Problem to solve: The records below are to be retyped in full. Keep every word.

· · · ·

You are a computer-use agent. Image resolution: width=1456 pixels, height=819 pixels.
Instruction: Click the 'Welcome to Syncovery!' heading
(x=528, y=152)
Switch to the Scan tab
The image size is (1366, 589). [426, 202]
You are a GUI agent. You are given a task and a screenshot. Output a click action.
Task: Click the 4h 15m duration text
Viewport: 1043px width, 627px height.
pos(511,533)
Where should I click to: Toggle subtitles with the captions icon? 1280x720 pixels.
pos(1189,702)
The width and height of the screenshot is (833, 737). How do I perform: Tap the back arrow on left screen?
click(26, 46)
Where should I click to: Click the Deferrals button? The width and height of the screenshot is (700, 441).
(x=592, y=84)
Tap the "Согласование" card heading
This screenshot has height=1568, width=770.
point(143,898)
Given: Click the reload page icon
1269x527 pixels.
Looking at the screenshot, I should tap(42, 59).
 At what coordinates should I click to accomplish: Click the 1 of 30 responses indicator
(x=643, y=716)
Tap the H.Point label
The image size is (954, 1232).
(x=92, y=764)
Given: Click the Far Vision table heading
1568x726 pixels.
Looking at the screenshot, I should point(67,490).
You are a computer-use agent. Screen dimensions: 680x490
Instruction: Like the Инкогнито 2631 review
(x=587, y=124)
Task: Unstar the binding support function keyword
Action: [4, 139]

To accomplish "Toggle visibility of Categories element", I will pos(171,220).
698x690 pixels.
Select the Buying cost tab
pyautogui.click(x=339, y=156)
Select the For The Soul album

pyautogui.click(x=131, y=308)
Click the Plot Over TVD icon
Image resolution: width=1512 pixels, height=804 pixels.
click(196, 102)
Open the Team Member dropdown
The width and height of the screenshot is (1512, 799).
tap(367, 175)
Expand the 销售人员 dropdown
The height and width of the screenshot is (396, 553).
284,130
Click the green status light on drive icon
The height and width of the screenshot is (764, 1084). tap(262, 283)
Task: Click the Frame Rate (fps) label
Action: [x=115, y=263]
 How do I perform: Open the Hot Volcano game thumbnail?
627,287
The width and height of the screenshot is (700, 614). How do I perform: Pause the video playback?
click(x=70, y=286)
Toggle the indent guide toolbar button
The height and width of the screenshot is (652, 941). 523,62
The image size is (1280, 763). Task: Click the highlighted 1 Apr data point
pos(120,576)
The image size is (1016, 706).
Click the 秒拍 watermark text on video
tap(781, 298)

· · · ·

Solution for this task:
You are a computer-use agent. Image resolution: width=1456 pixels, height=819 pixels.
Instruction: Click the 'Welcome to Syncovery!' heading
(x=528, y=152)
Switch to the Scan tab
The image size is (1366, 589). [426, 202]
You are a GUI agent. You are given a task and a screenshot. Output a click action.
Task: Click the 4h 15m duration text
Viewport: 1043px width, 627px height.
pos(511,533)
Where should I click to: Toggle subtitles with the captions icon? 1280x720 pixels.
pos(1189,702)
The width and height of the screenshot is (833, 737). How do I perform: Tap the back arrow on left screen?
click(26, 46)
Where should I click to: Click the Deferrals button? The width and height of the screenshot is (700, 441).
(x=592, y=84)
Tap the "Согласование" card heading
This screenshot has height=1568, width=770.
point(143,898)
Given: Click the reload page icon
1269x527 pixels.
Looking at the screenshot, I should tap(42, 59).
 At what coordinates should I click to accomplish: Click the 1 of 30 responses indicator
(x=643, y=716)
Tap the H.Point label
The image size is (954, 1232).
(x=92, y=764)
Given: Click the Far Vision table heading
1568x726 pixels.
Looking at the screenshot, I should point(67,490).
You are a computer-use agent. Screen dimensions: 680x490
Instruction: Like the Инкогнито 2631 review
(x=587, y=124)
Task: Unstar the binding support function keyword
Action: [4, 139]

To accomplish "Toggle visibility of Categories element", I will pos(171,220).
698x690 pixels.
Select the Buying cost tab
pyautogui.click(x=339, y=156)
Select the For The Soul album

pyautogui.click(x=131, y=308)
Click the Plot Over TVD icon
Image resolution: width=1512 pixels, height=804 pixels.
click(196, 102)
Open the Team Member dropdown
The width and height of the screenshot is (1512, 799).
tap(367, 175)
Expand the 销售人员 dropdown
The height and width of the screenshot is (396, 553).
284,130
Click the green status light on drive icon
The height and width of the screenshot is (764, 1084). tap(262, 283)
Task: Click the Frame Rate (fps) label
Action: [x=115, y=263]
 How do I perform: Open the Hot Volcano game thumbnail?
627,287
The width and height of the screenshot is (700, 614). How do I perform: Pause the video playback?
click(x=70, y=286)
Toggle the indent guide toolbar button
The height and width of the screenshot is (652, 941). 523,62
The image size is (1280, 763). Task: Click the highlighted 1 Apr data point
pos(120,576)
The image size is (1016, 706).
Click the 秒拍 watermark text on video
tap(781, 298)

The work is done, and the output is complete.